Türkiye’de yaşanan istihdam sorunu, eğitimin e-öğrenme dönüşümünü de olumsuz etkilemektedir. Otomasyonlardan kaynaklı öğretim görevlilerinin işsiz kalma kaygısı, bu konuda bir sınırlılık olarak ele alınabilir (Oral, 2005). Ayrıca belirli kurumlarda istihdam edilen öğreticilerin de farklı bir bakış açısıyla; ders materyallerinin sayısallaşması sürecinde, dersi kontrol altında tutamama kaygısı ve kontrolün yönetime geçmesi fobisi de bir sorun olarak ele alınabilir (Halis, 2001). Hala bireylerin bilgisayar kullanımından korkmaları da olumsuz bir etki olarak düşünülebilir. Bu tür durumların e-öğrenmeye geçişte sorunlar yaratacağı açıktır.

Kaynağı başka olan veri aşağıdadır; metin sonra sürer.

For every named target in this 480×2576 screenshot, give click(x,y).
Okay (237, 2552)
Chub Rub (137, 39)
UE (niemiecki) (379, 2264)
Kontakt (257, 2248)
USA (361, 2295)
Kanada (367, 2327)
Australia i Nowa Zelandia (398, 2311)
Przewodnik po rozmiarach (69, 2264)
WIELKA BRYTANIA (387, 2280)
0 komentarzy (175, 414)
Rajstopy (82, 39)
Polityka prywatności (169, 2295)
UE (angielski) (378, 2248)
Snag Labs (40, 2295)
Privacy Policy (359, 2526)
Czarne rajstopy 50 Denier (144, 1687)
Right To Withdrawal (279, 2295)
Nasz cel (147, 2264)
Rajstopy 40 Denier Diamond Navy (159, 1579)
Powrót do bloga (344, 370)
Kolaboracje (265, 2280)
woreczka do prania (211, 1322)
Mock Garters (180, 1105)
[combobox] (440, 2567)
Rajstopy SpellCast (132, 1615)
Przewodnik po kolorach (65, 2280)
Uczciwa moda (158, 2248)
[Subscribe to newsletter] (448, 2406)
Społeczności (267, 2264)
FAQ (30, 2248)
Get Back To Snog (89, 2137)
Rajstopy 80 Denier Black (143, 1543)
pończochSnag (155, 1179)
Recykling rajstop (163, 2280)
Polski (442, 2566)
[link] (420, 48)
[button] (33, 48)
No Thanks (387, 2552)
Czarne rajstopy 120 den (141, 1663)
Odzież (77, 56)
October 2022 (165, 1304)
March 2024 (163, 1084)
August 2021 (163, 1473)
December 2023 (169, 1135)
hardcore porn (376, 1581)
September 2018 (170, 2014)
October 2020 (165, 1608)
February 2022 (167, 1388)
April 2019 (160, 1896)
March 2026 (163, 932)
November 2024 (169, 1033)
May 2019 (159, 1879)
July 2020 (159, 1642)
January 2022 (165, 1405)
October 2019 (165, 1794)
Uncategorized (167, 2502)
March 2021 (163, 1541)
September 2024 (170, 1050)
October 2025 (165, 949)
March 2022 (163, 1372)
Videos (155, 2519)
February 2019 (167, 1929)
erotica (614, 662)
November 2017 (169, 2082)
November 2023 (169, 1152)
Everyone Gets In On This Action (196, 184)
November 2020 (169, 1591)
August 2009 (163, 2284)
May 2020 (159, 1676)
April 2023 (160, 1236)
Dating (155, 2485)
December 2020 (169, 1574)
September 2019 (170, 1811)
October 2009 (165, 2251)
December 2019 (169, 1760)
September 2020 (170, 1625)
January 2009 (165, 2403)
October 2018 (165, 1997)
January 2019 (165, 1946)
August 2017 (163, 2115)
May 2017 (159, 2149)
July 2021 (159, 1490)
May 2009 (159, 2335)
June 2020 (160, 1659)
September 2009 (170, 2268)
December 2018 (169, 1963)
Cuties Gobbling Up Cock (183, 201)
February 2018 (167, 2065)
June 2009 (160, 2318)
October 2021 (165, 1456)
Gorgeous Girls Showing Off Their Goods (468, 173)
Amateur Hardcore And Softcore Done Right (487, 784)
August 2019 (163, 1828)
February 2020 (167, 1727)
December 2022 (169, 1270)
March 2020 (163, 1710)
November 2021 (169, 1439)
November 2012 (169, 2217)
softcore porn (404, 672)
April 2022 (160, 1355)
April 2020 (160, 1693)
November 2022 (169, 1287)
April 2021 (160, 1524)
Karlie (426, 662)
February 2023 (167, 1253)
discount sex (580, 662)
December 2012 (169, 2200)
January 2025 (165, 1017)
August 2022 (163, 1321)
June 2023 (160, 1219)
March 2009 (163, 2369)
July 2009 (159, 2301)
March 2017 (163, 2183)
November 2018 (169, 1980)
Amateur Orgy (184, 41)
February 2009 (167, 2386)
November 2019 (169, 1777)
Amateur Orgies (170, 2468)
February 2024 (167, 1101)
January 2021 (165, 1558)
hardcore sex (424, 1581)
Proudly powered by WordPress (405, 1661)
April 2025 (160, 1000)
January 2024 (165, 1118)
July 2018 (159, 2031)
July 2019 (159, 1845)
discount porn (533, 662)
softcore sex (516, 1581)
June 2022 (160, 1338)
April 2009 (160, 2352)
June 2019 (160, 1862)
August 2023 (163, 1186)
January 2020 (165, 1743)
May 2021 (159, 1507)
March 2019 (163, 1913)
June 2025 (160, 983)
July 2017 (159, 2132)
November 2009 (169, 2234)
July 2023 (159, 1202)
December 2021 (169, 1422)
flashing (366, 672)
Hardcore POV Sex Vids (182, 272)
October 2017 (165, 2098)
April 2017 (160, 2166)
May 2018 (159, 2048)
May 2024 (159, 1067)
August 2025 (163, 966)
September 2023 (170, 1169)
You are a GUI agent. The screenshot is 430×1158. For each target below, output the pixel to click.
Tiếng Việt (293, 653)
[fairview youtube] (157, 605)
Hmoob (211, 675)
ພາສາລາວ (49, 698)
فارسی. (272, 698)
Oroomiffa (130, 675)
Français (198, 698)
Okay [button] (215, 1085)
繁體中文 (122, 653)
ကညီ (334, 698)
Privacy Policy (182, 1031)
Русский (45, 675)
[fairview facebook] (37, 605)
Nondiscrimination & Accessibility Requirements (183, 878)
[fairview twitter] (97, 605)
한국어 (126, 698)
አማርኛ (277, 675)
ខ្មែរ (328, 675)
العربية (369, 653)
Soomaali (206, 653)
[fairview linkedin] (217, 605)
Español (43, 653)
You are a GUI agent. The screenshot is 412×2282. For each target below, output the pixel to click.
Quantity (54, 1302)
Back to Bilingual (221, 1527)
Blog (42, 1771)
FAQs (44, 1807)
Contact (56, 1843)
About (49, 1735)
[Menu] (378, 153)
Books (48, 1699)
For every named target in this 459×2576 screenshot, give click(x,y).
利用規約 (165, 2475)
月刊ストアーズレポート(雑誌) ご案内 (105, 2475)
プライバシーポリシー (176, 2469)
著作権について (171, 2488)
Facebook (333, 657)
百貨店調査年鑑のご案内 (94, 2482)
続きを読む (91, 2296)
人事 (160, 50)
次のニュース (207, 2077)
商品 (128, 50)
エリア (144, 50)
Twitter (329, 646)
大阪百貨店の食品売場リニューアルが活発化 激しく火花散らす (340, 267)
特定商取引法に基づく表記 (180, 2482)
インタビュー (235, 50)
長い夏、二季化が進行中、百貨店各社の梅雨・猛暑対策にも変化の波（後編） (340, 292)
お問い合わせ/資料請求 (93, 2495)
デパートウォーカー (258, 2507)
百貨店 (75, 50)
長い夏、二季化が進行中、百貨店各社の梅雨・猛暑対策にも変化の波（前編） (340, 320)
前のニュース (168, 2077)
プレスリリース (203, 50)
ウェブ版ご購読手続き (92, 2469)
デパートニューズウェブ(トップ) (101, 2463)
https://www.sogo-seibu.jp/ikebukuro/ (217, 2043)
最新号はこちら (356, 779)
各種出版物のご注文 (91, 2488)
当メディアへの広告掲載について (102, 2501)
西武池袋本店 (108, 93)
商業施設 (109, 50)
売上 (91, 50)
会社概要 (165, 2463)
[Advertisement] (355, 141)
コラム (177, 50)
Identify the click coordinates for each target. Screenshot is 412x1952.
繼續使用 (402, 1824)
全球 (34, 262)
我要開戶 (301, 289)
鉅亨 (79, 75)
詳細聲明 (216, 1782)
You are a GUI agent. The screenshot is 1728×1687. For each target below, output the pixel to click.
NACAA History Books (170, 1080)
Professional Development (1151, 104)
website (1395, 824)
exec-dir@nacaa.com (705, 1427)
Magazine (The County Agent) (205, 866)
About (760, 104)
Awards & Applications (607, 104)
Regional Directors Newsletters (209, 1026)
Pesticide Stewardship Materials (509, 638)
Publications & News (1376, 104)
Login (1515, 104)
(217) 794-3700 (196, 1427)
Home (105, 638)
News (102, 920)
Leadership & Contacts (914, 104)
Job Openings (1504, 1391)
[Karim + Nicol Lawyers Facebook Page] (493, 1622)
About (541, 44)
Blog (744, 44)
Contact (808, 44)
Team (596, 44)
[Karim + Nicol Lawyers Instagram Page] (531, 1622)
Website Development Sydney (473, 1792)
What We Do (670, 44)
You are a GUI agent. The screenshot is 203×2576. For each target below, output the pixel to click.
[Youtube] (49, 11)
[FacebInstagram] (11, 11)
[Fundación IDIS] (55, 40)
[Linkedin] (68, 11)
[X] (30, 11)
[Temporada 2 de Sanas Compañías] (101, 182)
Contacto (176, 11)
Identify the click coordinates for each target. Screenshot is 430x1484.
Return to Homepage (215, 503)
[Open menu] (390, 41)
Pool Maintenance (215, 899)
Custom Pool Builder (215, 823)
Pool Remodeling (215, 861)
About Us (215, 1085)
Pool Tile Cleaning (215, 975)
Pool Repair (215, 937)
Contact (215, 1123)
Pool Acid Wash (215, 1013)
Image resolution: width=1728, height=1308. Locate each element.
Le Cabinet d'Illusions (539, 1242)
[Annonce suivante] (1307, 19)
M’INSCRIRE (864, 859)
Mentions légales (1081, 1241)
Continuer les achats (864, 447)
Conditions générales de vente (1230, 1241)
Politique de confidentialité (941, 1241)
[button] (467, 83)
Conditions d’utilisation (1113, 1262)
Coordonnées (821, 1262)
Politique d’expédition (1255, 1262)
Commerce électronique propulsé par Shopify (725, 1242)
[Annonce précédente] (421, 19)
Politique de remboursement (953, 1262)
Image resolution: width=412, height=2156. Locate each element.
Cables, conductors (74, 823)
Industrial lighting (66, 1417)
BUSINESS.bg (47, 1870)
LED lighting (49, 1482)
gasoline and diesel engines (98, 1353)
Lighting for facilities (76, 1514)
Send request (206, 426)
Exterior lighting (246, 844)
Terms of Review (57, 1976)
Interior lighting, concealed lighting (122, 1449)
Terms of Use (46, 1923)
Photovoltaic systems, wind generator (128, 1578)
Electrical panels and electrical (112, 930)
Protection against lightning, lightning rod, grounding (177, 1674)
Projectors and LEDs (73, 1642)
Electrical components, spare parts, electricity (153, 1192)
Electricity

Bazı durumlarda devlet desteği alamayan kurumların, otomasyon yazılım giderlerini kurum çalışanlarına yansıtmak durumunda kalışı, İlk ve ortaöğretim düzeyinde bilgisayar laboratuarlarının oluşturulması veya güncelleştirilmesi için yöneticilerin zaman zaman velilere yönelmek durumunda kalmaları, Türkiye’nin bilinen gerçekleri arasındadır. Bu tür durumlar ne yazık ki, bilgi toplumu olabilmede önemli ivme kazandırabilecek e-öğrenmenin önemini ciddi boyutta gizleyebilmektedir.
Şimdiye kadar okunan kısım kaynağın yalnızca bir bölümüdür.